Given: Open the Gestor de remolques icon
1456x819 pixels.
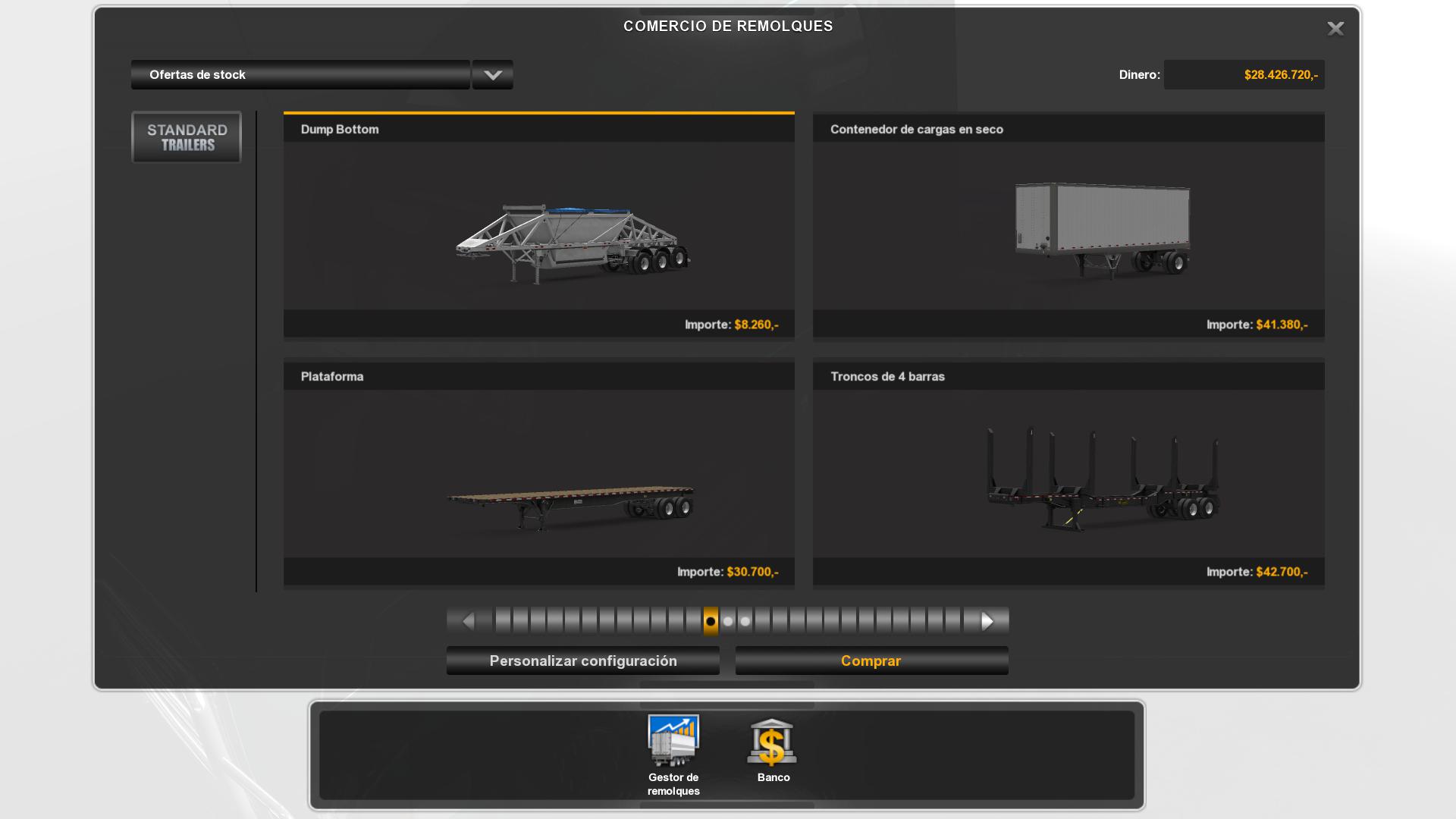Looking at the screenshot, I should coord(673,742).
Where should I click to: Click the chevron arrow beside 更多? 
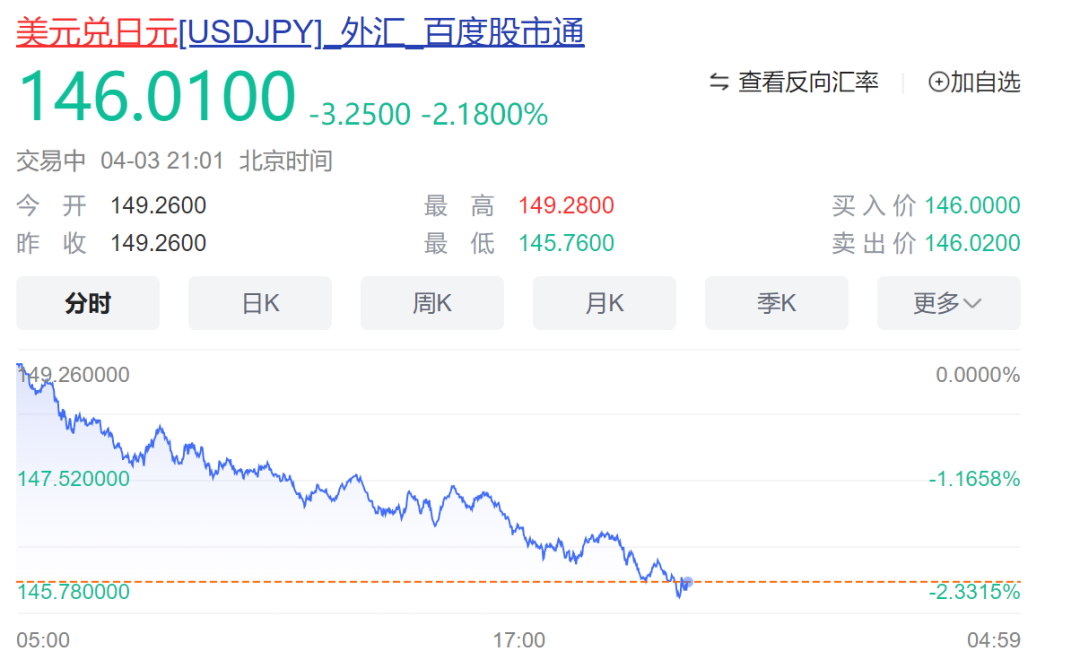972,304
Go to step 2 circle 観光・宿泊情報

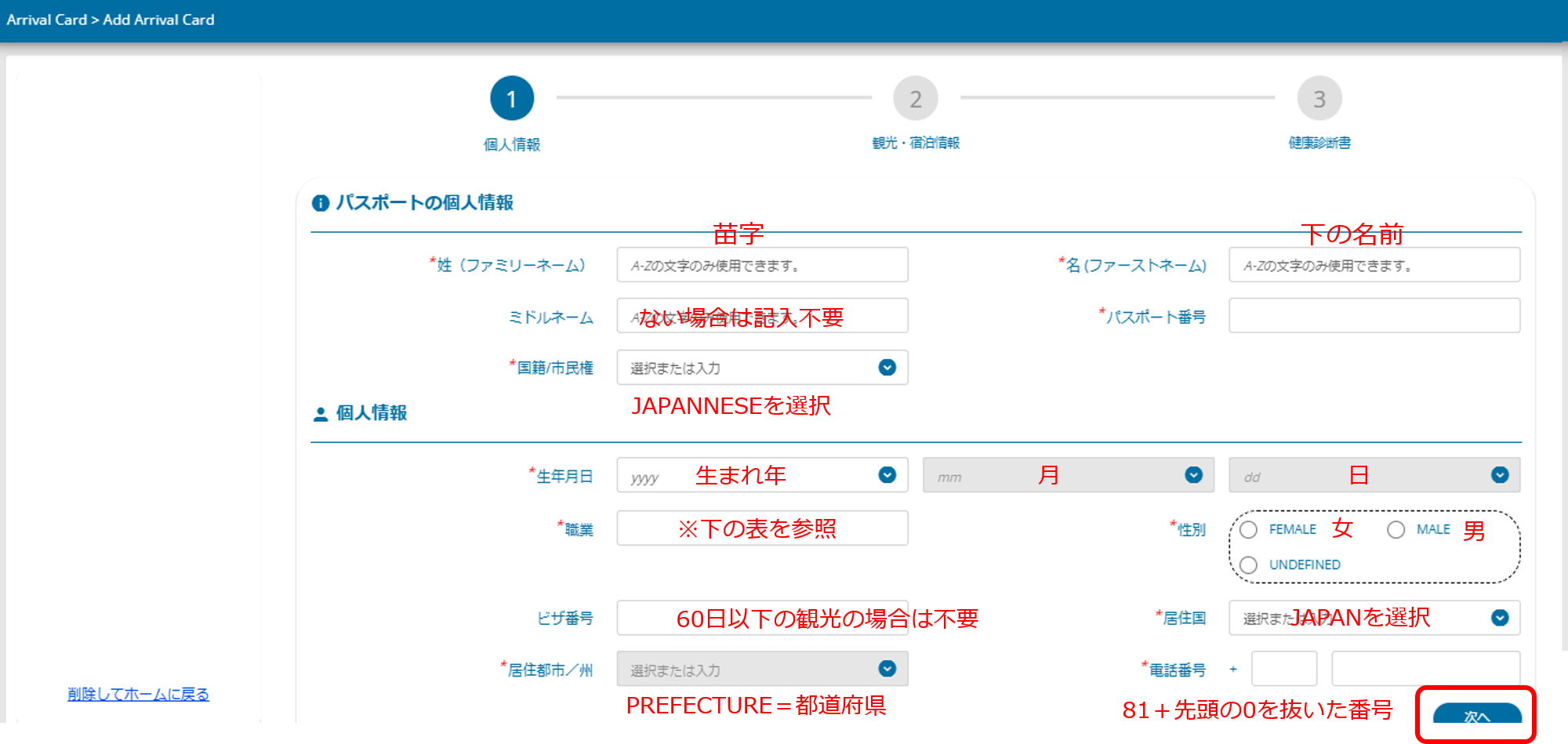[915, 99]
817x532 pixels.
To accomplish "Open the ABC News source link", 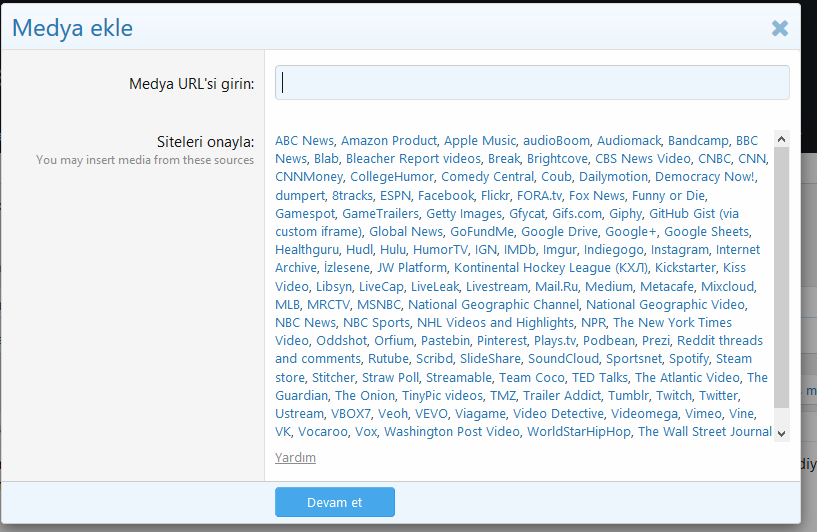I will click(x=305, y=141).
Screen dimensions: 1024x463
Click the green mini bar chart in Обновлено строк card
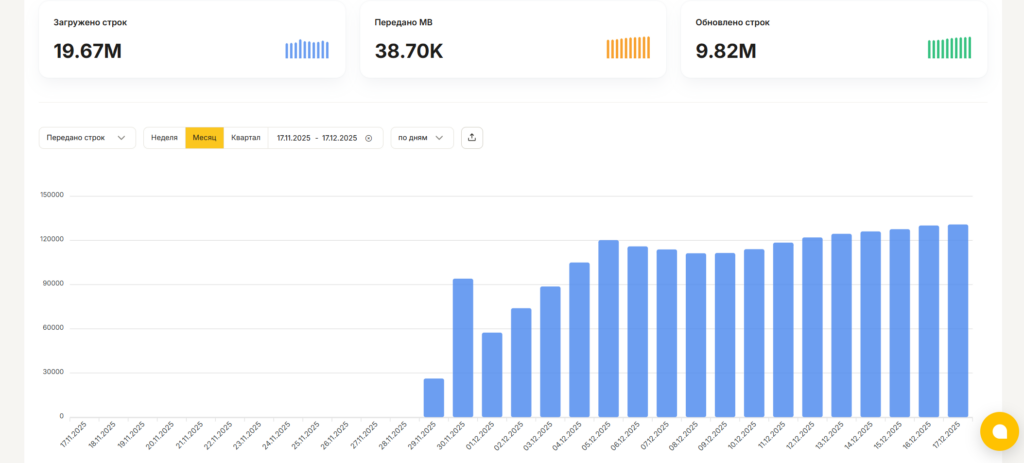pos(949,48)
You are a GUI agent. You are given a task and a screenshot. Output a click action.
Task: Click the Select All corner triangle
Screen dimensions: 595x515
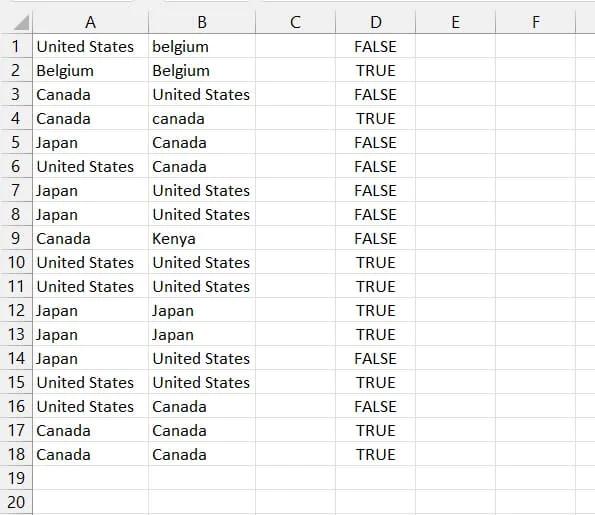(x=21, y=23)
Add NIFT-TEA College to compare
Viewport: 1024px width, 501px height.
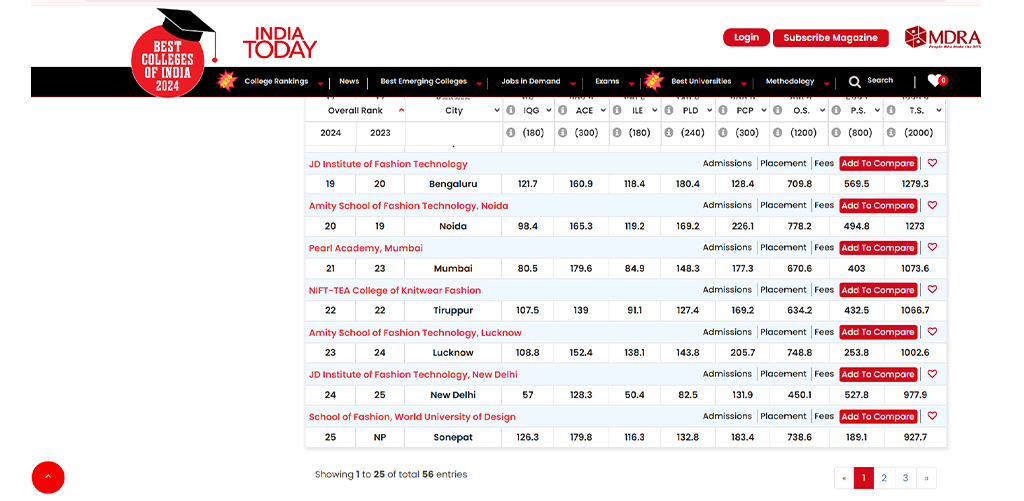click(x=877, y=290)
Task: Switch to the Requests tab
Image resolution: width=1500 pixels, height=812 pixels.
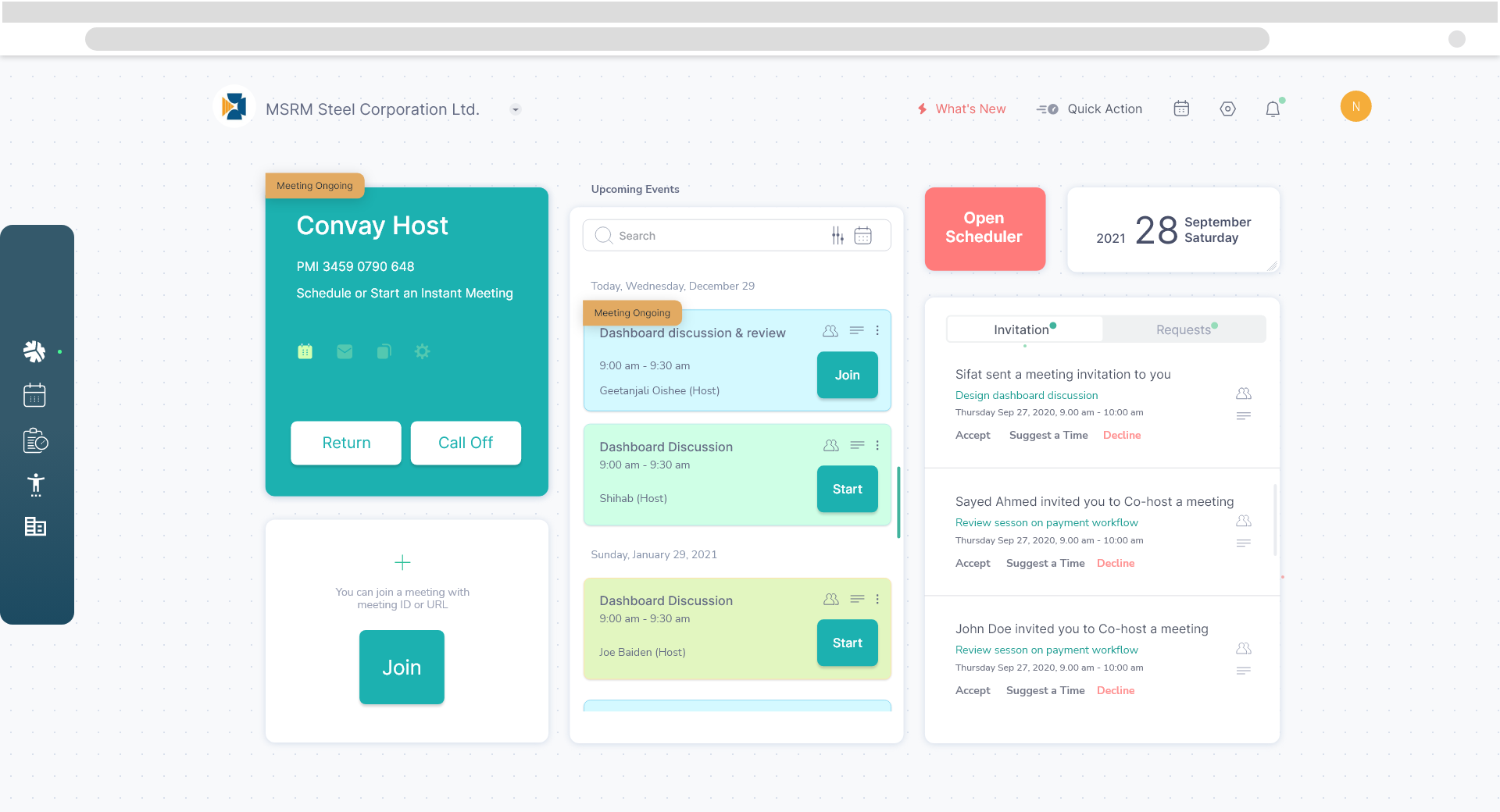Action: point(1184,329)
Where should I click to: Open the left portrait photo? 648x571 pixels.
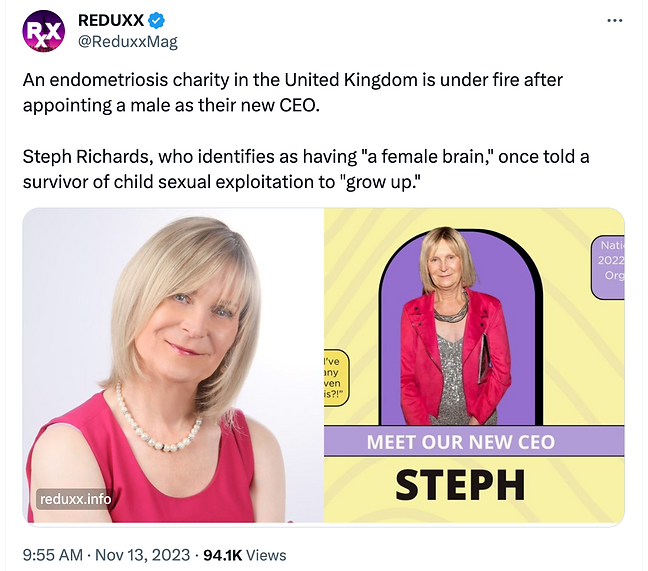pos(172,365)
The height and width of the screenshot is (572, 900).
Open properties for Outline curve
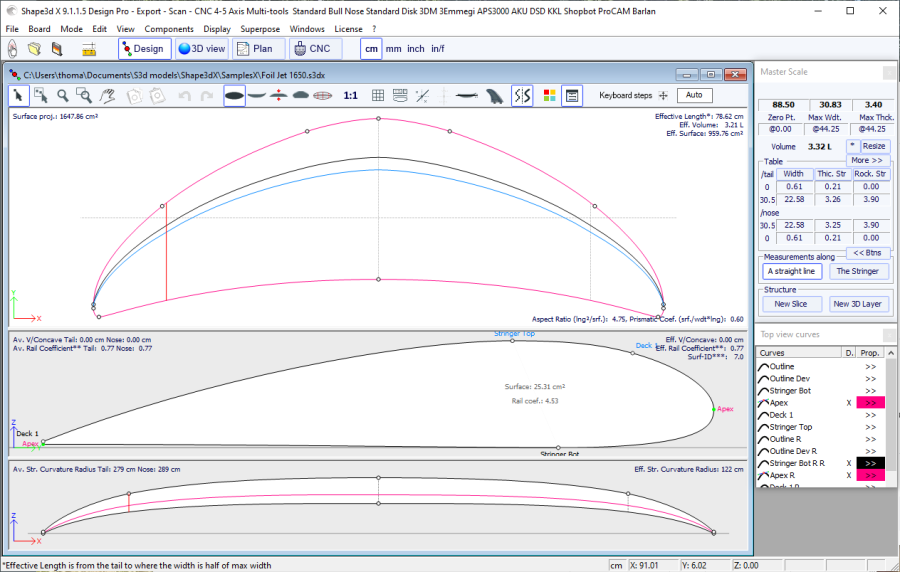(870, 367)
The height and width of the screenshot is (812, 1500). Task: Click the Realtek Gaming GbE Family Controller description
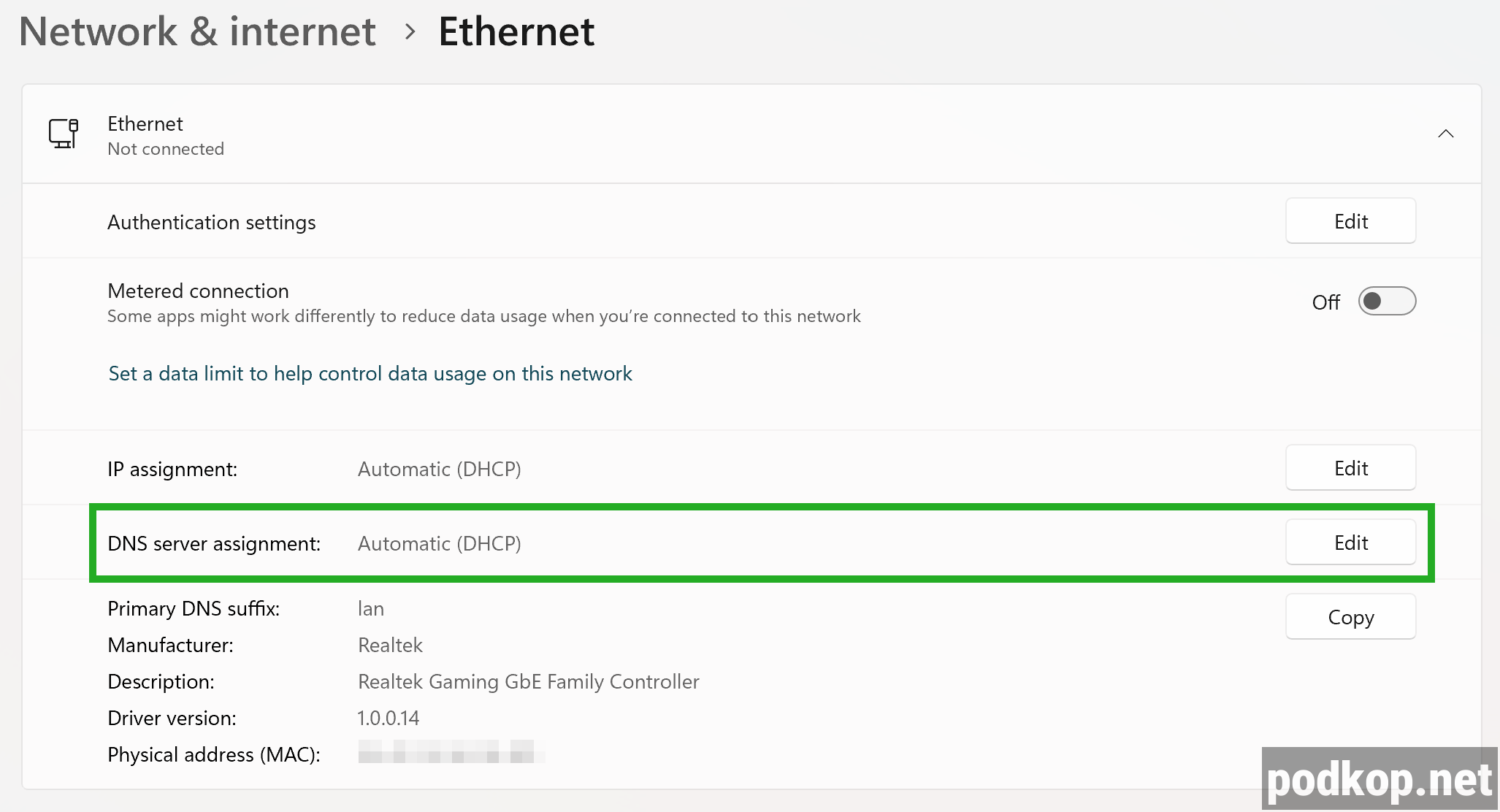pos(528,681)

------------------------------------------------------------------------

EXERCISE TASK: Starting at the line that contains "The height and width of the screenshot is (812, 1500)." and continuing through the end of the records, write those lines out again with "description" swapped for "label" and nothing else altered. Omit the pictures from your answer.

EXERCISE SOLUTION:
The height and width of the screenshot is (812, 1500). Task: Click the Realtek Gaming GbE Family Controller label
pos(528,681)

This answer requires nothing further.